Still fails, although it's slightly better.
From what point of view? *How* is it better? *How much* better?
If any candidate has a majority, there is no FBC failure. If not,
you have system 1, which can fail FBC as explained above. Since that
is only part of the time, it is only partly as bad.
Once again, it appears to me that Jameson is asserting this because
he has not looked at an actual example, but is running off steam
from *other situations.* There was no "explanation above." There is
now. If it's not what Jameson had in mind, he's completely welcome
to supply the scenario and explanation. For reference, here is
"system 1", as defined by me and quoted by Jameson:
1. Top two approval where two candidates advance to the general election.
This fails FBC.
QNED, quod non erat demonstrandum, this is not demonstrated.
3. If write-in votes are allowed in the runoff, the primary is
actually a nomination device, not the actual election. The actual
election being Approval, the combination must satisfy FBC if
Approval does, and it does.
This is true... but only if there's a hard threshold for making it
to the second round. That is, "all candidates with over 1/3 approval
advance", or some such; and if there are fewer than 2 such
candidates, the highest approval wins in the first round.
No. Threshold has nothing to do with it. If the primary is only a
nomination device, it is like petition requirements or partisan
primaries. Understand that this is like the Arizona proposal, but
with Approval in the final election. If the final election is
Approval, Approval satisfies FBC, because the voters may still vote
for their Favorite in the general election. There is no cost to
that, and by the rule that a method satisfies FBC if there is a
simple way for the voter to actually vote for their Favorite and not
betray the Favorite by voting for someone else *over* the Favorite,
and gain as good an expected result, then FBC is satisfied.
If the primary is not considered as part of the election process,
then sure, it could consist of shooting any candidate with an even
number of votes, and it would not cause FBC failure.
"Election process" reasonably includes any process prior to a
deterministic poll. The primary is, then, "part of the election
process," but is not the deterministic poll. We do not state that a
voting system fails a criterion merely because of voting system
details that still allow the test of the criterion. As an example, I
have often claimed that repeated ballot, no eliminations, majority
required to complete, satisfies the Condorcet criterion. This
obviously must apply to the final poll, not to prior ones, because
voters can and will shift their preferences, new candidates may be
nominated, etc. It would apply to any *persistent* preferences, if
expressed consistently. The definitive test is in the final poll.

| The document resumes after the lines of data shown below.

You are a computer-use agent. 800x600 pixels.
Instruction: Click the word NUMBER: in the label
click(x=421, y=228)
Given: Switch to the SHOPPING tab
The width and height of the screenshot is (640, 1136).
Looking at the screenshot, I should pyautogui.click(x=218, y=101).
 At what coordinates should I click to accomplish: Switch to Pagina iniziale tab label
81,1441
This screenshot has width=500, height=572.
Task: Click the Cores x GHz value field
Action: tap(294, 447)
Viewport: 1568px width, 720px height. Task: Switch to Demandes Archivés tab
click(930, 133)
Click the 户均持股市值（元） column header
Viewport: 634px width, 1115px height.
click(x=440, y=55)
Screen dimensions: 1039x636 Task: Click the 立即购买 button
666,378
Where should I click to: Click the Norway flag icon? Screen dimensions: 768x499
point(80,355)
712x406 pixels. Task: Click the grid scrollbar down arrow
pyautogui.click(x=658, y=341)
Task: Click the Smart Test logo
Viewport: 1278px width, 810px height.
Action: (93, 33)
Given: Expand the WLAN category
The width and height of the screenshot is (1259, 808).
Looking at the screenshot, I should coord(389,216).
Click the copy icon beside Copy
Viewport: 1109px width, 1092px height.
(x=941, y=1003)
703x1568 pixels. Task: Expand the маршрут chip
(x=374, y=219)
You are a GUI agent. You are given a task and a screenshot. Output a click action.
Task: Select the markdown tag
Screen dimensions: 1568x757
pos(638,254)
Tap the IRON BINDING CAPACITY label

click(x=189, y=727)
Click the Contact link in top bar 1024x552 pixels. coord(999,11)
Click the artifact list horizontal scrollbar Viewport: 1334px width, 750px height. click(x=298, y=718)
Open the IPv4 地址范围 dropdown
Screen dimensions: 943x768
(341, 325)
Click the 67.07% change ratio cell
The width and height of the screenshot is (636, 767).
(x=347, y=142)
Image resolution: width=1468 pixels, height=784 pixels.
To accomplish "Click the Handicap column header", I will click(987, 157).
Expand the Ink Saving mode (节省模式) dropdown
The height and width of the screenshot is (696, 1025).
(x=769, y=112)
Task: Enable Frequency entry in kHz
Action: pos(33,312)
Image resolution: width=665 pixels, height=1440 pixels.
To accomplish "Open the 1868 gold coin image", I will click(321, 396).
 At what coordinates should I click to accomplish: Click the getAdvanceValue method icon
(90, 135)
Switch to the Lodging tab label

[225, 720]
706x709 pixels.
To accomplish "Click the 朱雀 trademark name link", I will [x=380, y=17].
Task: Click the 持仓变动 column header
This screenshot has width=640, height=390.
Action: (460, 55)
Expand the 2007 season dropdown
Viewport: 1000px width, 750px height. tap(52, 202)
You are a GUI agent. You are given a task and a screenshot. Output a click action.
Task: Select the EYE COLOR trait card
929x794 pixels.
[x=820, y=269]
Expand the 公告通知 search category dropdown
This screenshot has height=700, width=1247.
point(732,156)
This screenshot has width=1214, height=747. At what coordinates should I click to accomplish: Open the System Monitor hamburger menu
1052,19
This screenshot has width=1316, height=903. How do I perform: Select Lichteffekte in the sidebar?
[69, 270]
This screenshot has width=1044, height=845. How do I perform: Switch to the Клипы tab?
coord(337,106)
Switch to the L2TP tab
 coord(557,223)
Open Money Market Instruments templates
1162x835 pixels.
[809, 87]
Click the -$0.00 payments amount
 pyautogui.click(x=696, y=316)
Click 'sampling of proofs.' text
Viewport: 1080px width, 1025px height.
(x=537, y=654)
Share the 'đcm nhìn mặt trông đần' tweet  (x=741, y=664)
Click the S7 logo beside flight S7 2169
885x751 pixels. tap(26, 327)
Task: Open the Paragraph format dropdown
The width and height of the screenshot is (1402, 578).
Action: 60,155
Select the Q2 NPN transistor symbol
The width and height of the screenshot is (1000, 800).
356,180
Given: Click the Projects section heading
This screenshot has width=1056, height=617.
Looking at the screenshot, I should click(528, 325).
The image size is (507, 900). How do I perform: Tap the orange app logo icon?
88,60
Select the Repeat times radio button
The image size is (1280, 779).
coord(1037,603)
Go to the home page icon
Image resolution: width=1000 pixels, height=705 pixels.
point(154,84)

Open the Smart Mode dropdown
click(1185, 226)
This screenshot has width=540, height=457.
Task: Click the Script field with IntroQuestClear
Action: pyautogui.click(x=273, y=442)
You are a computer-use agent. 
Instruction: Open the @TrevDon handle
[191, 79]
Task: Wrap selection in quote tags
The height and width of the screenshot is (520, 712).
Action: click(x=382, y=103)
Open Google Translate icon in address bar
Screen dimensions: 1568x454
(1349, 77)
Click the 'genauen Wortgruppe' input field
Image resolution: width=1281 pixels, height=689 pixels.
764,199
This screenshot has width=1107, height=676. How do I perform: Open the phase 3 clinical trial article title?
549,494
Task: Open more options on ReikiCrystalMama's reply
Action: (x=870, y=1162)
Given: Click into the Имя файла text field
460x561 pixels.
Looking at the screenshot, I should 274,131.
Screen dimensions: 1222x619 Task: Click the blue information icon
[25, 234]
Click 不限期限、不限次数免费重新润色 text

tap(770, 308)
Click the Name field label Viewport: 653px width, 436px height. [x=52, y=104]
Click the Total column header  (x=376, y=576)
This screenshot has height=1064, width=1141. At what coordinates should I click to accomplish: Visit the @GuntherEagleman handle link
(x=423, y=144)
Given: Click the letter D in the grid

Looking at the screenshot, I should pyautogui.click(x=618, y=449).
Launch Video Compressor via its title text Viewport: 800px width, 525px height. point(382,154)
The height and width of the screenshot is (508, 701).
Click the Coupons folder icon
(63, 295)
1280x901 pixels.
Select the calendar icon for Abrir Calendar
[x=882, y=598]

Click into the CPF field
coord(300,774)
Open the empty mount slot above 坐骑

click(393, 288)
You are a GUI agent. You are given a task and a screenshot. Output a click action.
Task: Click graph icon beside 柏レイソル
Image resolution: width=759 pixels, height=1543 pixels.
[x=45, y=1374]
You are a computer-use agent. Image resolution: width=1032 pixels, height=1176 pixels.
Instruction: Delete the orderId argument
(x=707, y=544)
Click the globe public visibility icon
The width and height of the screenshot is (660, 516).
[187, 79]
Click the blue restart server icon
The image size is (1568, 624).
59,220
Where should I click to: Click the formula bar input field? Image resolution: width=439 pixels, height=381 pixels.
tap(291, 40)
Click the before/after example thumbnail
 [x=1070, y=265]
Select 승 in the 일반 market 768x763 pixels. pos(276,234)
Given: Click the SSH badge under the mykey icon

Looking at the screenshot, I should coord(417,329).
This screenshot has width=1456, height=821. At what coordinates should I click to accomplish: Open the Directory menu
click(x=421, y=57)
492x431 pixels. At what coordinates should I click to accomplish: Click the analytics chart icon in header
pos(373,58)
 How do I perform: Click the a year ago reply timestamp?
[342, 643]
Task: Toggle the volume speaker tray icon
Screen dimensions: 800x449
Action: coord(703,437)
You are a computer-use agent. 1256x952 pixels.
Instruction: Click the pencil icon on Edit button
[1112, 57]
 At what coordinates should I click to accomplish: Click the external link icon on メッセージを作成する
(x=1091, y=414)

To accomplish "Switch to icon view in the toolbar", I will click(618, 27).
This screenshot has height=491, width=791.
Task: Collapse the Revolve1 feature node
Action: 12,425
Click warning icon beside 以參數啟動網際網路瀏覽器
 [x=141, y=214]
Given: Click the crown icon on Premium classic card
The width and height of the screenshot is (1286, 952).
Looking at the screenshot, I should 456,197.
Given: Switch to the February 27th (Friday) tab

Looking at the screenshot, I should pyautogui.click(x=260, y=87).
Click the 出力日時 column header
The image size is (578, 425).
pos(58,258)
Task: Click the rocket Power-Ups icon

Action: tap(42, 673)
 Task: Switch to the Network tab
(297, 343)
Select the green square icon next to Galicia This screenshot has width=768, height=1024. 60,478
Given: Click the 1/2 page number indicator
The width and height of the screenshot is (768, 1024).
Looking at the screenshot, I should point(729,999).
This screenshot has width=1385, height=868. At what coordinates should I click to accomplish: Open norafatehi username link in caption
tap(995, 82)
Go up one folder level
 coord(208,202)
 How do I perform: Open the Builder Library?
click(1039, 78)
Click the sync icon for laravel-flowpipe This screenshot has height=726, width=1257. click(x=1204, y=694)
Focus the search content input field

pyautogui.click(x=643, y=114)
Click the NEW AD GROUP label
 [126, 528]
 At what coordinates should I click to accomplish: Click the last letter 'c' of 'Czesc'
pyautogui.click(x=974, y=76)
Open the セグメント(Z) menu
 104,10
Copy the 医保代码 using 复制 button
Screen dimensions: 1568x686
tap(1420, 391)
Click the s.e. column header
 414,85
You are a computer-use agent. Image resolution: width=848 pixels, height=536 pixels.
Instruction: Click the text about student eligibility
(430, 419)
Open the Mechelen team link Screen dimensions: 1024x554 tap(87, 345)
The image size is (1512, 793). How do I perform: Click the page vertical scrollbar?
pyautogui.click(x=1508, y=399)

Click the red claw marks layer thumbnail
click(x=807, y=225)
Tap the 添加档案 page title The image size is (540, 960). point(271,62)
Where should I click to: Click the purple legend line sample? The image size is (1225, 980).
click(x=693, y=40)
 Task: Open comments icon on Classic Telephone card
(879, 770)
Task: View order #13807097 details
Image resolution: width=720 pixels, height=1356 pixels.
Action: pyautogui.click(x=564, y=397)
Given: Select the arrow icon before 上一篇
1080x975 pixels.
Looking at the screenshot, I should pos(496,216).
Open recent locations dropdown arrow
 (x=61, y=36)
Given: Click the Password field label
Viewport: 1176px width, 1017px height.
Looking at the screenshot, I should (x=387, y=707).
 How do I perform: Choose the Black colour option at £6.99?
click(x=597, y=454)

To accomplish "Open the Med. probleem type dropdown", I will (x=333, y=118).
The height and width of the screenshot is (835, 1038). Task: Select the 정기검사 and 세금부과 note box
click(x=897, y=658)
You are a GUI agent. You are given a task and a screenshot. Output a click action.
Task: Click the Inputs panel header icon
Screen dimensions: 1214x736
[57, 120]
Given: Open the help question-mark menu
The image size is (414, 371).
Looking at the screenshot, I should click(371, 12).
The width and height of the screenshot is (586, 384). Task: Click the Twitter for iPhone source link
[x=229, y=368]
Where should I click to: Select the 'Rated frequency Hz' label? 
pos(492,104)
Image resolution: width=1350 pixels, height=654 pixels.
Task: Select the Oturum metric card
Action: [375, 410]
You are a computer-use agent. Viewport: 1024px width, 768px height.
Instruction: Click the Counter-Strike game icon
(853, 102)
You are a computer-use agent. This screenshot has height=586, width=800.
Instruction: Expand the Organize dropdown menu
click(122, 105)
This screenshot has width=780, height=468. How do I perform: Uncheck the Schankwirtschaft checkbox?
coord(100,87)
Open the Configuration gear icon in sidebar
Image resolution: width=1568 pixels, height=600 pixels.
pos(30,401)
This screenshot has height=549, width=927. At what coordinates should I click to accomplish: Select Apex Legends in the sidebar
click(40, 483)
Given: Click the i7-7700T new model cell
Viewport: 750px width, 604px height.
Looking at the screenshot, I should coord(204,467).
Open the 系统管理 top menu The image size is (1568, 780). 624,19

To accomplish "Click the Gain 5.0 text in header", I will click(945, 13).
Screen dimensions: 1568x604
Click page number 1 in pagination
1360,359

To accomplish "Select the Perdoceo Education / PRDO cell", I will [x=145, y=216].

But if you are considering it as part of the election, you can't
just make it up as you go along. A hard threshold, or a threshold
based on a mathematical function of the top candidate's votes
alone, causes no FBC failure. A set number of candidates advancing
causes FBC failure, though not a particularly serious one.
QNED.
(If write-in votes are allowed, in this concept, the runoff must
also be Approval.)
Arizona had a method up for legislative passage that would have
allowed municipalities to use a two-stage voting system with an
Approval primary, top-two advancing to the general election with
ballot placement, and, apparently, write-ins allowed in the general
election (as well as in the primary). The primary has no majority
test, it is top-two plurality, but voters may vote for as many
candidates as they choose. The runoff is standard vote-for-one.
So, first of all, does this method fail FBC? If so, is the scenario
plausible for real voters? These are nonpartisan elections.
I'm not seeing any actual analysis here, just authoritarian statements.
So? Right and wrong are not decided by word counts or votes.
Well, ontologically, "right" and "wrong" are only words, meaningless
outside of definitions, not absolutes, but rather stands,
judgements, opinions, models, etc., that are either useful or not.
And this, too, is a stand.
"Authoritarian" might be thought of as "bad." Not if one is an
authority and is careful! Helpful authorities will explain the
foundations of their knowledge.... and if they overlook this, they
will surely provide it, when asked, if practical.